• _Exercise objective_: Count how many lines in the records below contain the string "screenshot". Reply with the number alone.

Entries for locating words and elements:
::::::::::
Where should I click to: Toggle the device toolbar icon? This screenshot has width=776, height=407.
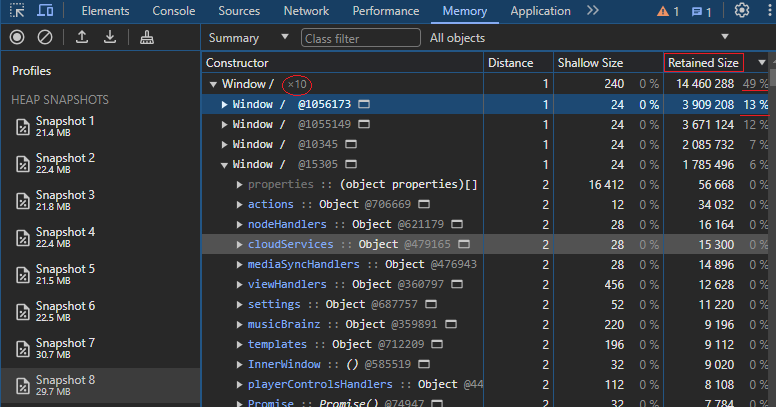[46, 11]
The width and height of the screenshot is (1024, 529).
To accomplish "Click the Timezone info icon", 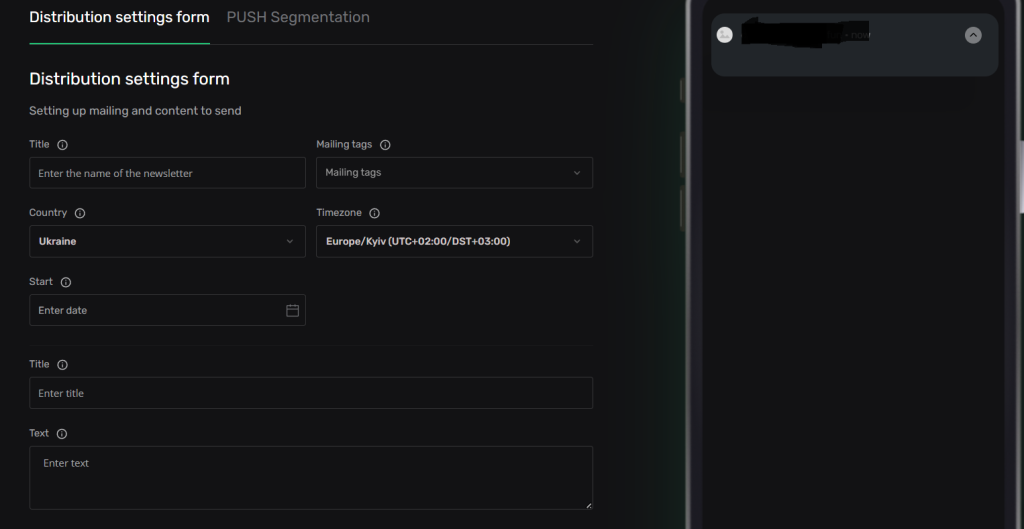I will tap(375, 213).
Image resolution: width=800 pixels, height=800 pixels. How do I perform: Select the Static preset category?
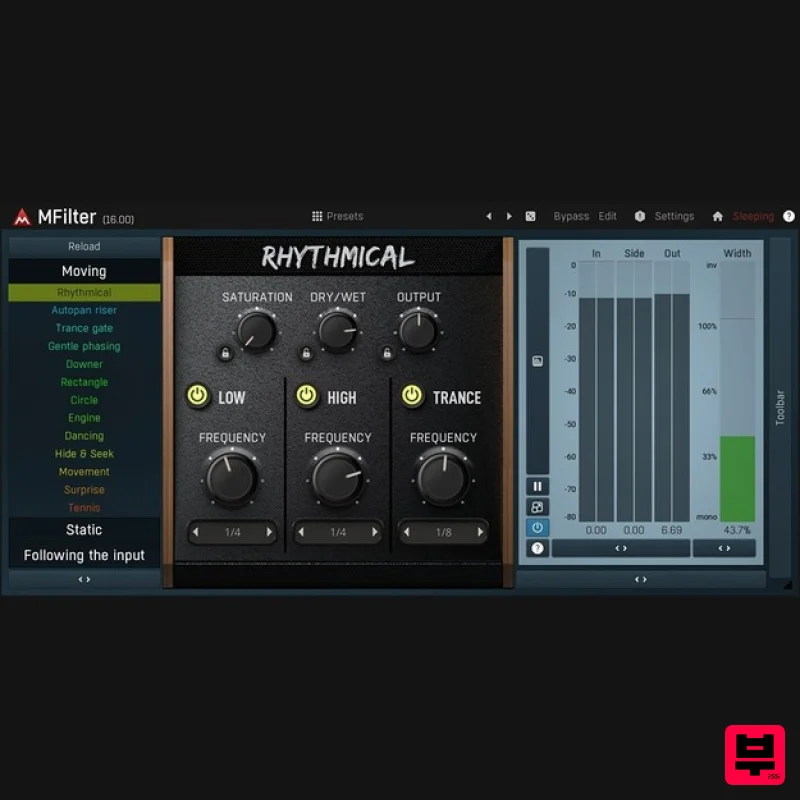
::::::::::
• _Response below_: 2